The advance notice was posted in the Federal Register on July 25 and appears under the title "Human Subjects Research Protections: Enhancing Protections for Research Subjects and Reducing Burden, Delay, and Ambiguity for Investigators." The advance notice permits HHS to get public and professional feedback before formally putting forward its proposal.
For instance, in the time since the Common Rule was established, multisite trials have become more common. But under the Common Rule, every institution participating in the trial must establish a separate Institutional Review Board (IRB) to approve the research—a cumbersome requirement that has greatly increased the cost and administrative burden associated with multisite trials.
But under the new rules proposed by HHS, a multisite trial would require only one IRB of record.

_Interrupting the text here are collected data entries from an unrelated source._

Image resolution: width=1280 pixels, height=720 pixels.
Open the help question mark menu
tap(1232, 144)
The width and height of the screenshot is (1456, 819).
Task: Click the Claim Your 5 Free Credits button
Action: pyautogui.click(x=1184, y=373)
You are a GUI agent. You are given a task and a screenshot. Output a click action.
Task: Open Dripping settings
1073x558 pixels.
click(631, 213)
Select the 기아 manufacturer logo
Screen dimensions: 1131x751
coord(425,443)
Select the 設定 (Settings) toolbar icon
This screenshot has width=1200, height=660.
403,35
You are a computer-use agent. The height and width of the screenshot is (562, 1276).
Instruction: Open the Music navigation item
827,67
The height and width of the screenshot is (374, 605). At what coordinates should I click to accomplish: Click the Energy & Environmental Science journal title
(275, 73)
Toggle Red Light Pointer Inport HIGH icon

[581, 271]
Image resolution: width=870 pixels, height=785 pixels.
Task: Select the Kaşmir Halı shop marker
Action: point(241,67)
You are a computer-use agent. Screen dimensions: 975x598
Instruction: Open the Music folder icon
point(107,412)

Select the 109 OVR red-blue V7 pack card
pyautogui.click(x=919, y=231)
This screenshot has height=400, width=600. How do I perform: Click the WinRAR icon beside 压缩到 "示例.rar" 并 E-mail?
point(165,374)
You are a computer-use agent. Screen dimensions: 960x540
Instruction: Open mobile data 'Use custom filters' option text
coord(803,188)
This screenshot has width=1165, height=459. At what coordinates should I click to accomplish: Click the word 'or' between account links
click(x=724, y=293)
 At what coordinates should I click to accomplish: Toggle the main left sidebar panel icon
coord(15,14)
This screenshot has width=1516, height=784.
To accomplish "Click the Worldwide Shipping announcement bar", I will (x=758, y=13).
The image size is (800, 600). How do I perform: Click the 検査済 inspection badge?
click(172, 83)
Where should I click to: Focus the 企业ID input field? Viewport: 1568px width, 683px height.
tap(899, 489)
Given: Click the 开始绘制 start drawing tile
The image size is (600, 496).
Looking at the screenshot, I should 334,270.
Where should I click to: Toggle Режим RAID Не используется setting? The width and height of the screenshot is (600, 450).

Darrel Regier, M.D., M.P.H., head of APA's Division of Research, told Psychiatric News that the proposed changes are welcome. "Our DSM-5 field trials have 11 different participating sites," he said. "We would have liked to have something like this change in place when we got started."
Robert Charrow, an attorney who serves on the IRB for the American Psychiatric Institute for Research and Education (APIRE), agreed. "These proposed changes will make it easier for clinical trials," he said. "Currently, multisite trials are extraordinarily difficult with multiple IRBs that almost invariably do not use the same informed-consent forms. This change would obviate that problem and reduce the cost of doing multisite trials."
Another major proposal is to tailor administrative requirements to the level of risk involved to humans. Charrow said there is much research today that poses little or no risk to humans, but which is subject to the same level of scrutiny as research that poses a very high risk to vulnerable human subjects.
Under the Common Rule, there is a list of research protocols, approved by the secretary of HHS, that involve "minimal risk" and that are eligible for "expedited review" with one reviewer instead of a convened IRB.
But the new rule would allow that list to be updated regularly. Moreover, continuing review would not be required of studies that are eligible for expedited review unless the reviewer determines at the time of initial review that continuing review is required and documents why.
The proposed rule also aims to provide greater specificity about how consent forms should be written and what information they should contain so they can be shorter and more user friendly. A single Web site would be established where adverse events can be reported electronically, thus meeting all federal reporting requirements, with the resulting data being stored in a single database. And reporting requirements would be harmonized across agencies that approve federally funded research.